Hay, desde luego, frases de carácter
puramente sentencioso, como hay también pequeñas fugas hacia la ocurrencia o la
frase desnuda y enigmática («Un libro abierto es un cuervo»), pero son variaciones, breves excursiones que lejos de difuminar
el efecto global del libro lo hacen más intenso y perentorio. Son breves
remansos que permiten cambiar de ritmo, o mejor dicho, reactivar el principio
de picoteo que es consustancial al trato con un libro de aforismos.
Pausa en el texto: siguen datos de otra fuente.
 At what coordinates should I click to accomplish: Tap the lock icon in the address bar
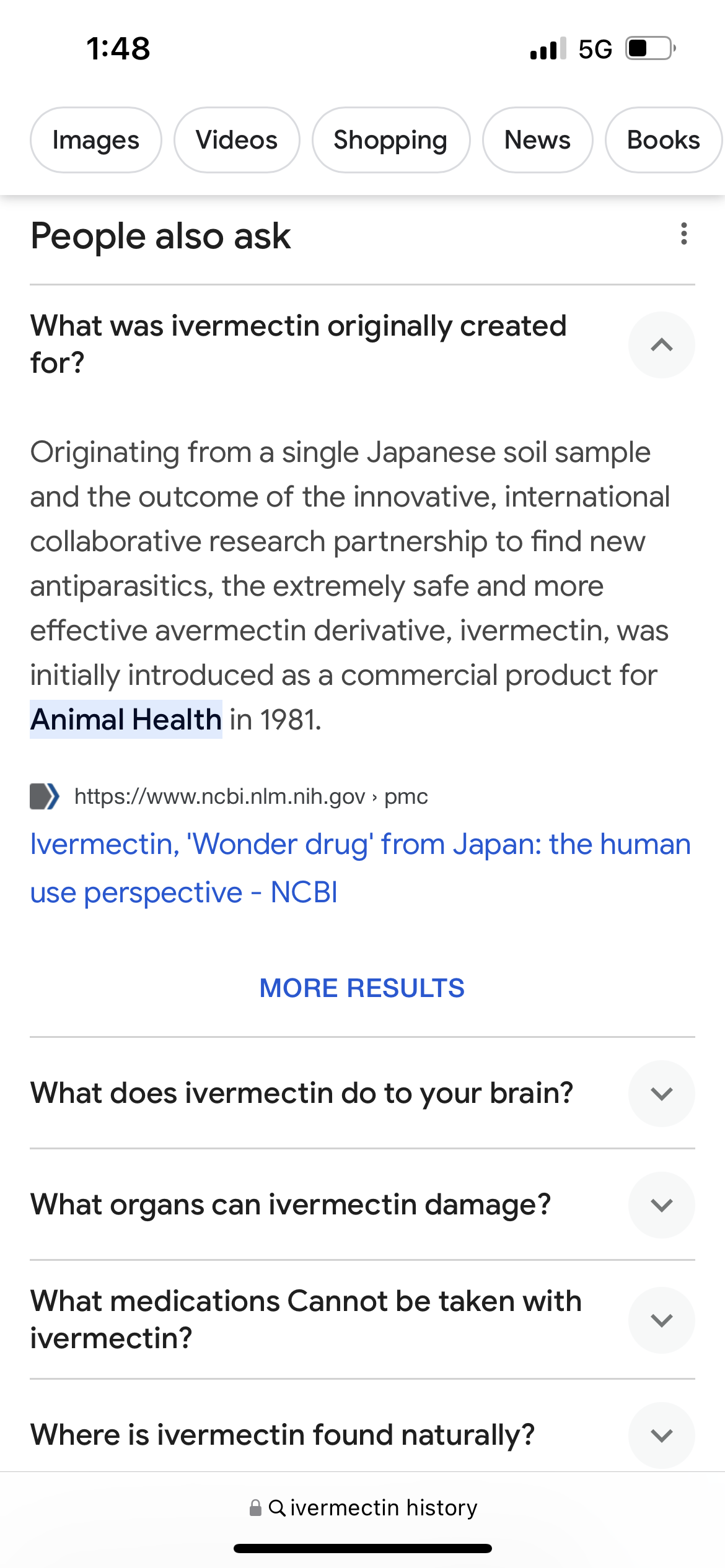coord(255,1507)
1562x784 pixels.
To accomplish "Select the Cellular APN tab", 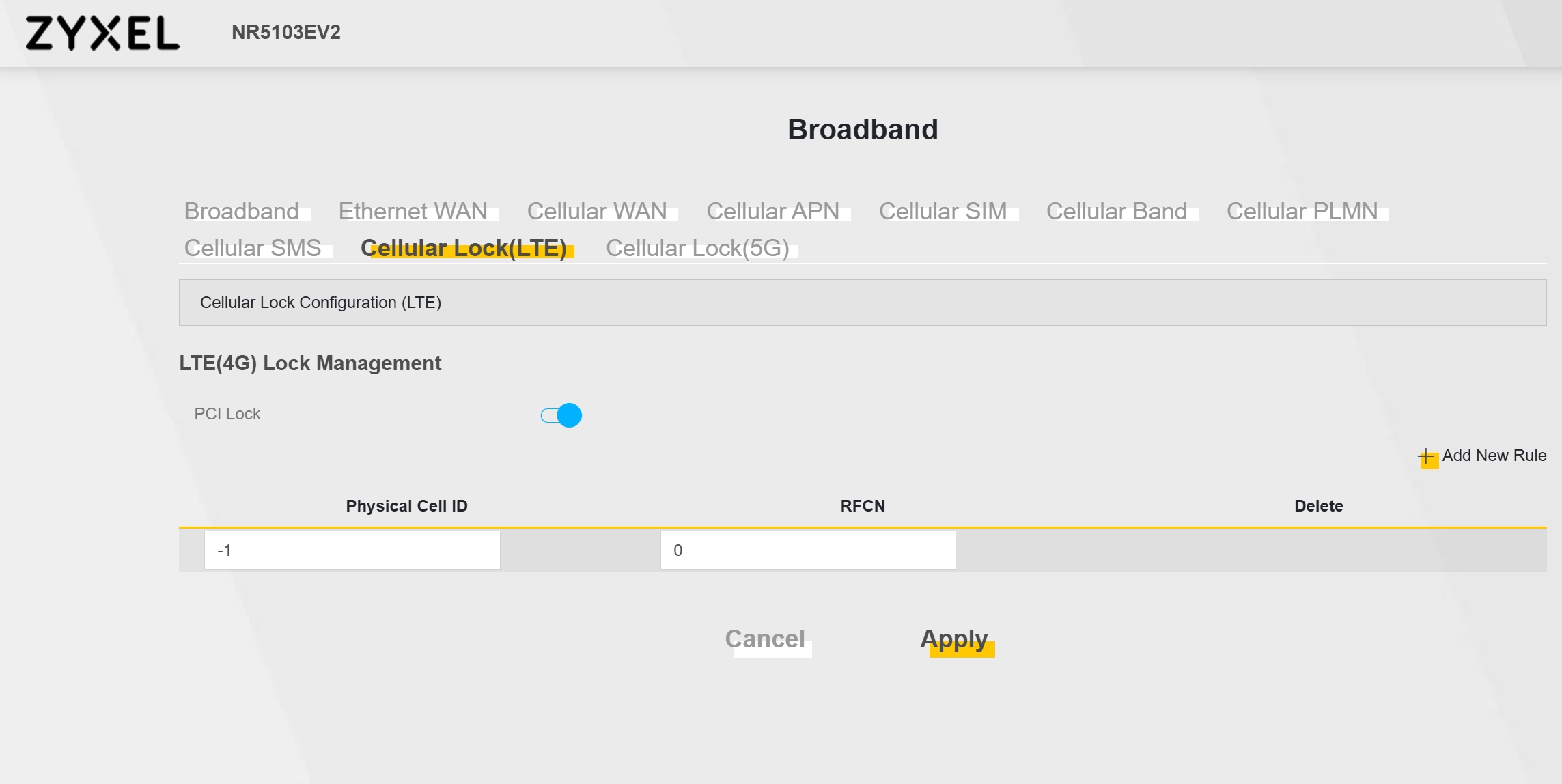I will [773, 211].
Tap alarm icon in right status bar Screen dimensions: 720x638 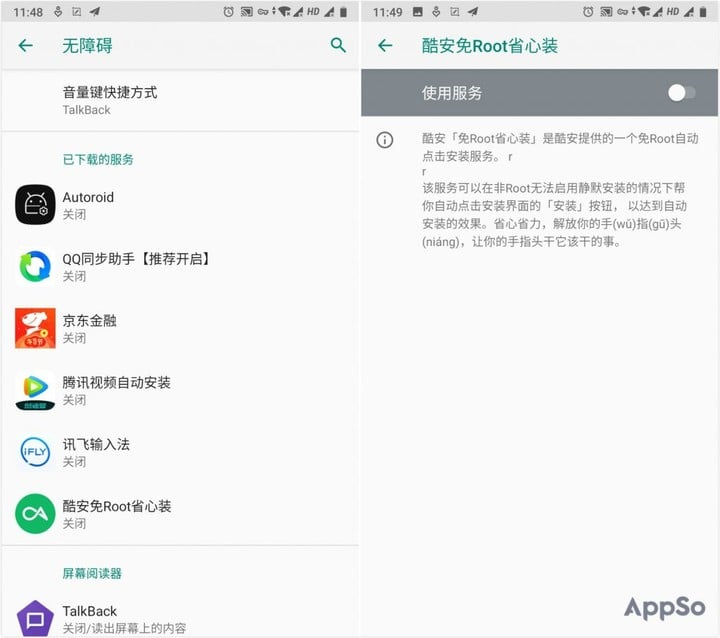pos(588,11)
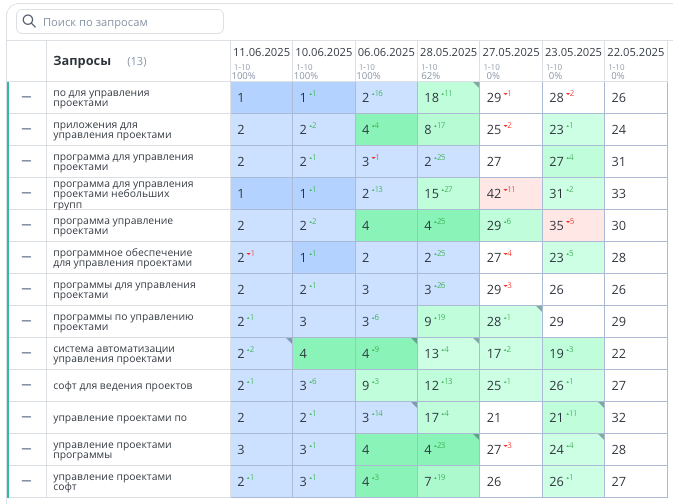This screenshot has height=504, width=673.
Task: Click the pink cell showing position 35
Action: [x=572, y=225]
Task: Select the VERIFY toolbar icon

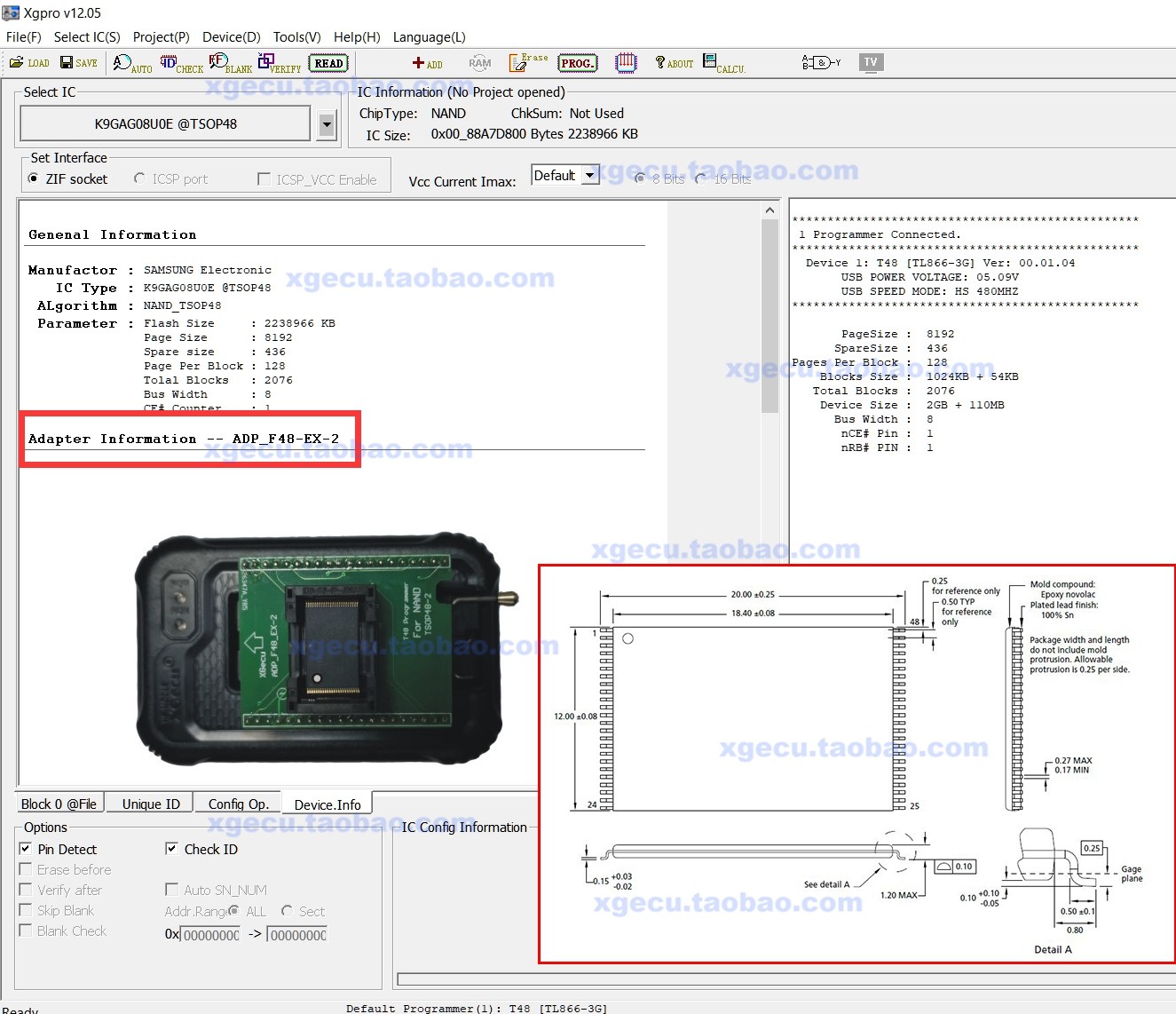Action: click(277, 62)
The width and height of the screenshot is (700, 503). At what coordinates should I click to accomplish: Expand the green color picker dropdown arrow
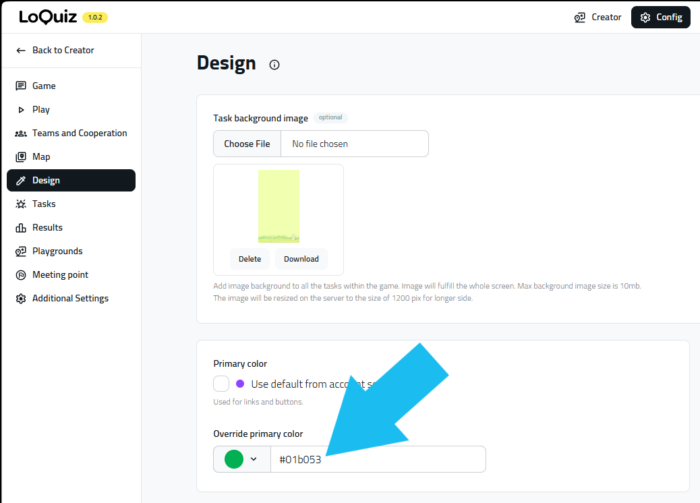coord(255,459)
Dije antes que el libro está recorrido
–suturado, en realidad– por una serie de presencias recurrentes que le
confieren unidad: esos «días sin sol» con los que se
abre –días de «bajas
presiones»,
en efecto– se van repitiendo cada ciertas páginas y
están, creo yo, asociadas a ese deseo infantil de aviones, de estrellas, de aquellos elementos que pueden
comparecer en un cielo despejado. Señales, me parece entrever, de un paraíso
perdido que no sé si es el de la infancia, pero que en todo caso comparece con
nombre propio a lo largo del libro y que da al conjunto intensidad emocional, que
es como decir que alienta al fondo de sus renuncias y negaciones, como esa –rotunda, inequívoca– de la sílaba en que se cierra: «No».
Se trata, en fin, de un paraíso de cielos
despejados que se nubló pronto y que ya es irrecuperable, porque en parte era
falso. Como decía uno de los barrocos hermanos Argensola: «Ni es cielo ni es azul». Un verso que Azahara, no menos
barroca y abrumada por el paso del tiempo, no menos consciente de la vanidad de
vanidades que es la existencia humana, viene a glosar así: «La convivencia con las nubes educa en la aceptación de las
amenazas del cielo». Y es que algún momento, muy pronto, cae una sombra eliotiana que
lo desbarata todo. De igual modo que las terribles cinco de la madrugada «son el agujero negro de los días» y
por eso, en otro momento, «le caen a Sísifo a los pies. Una
a una», una conciencia temprana de la vida nos la arruina para siempre.
Y estos aforismos son el modo en que uno va construyendo respuestas que por
definición son parciales, sucesivas, pero también complementarias.
Bajas
presiones pertenece a esa clase de libros que no
se eligen escribir, sino que se imponen, que nacen dictados por la fatalidad.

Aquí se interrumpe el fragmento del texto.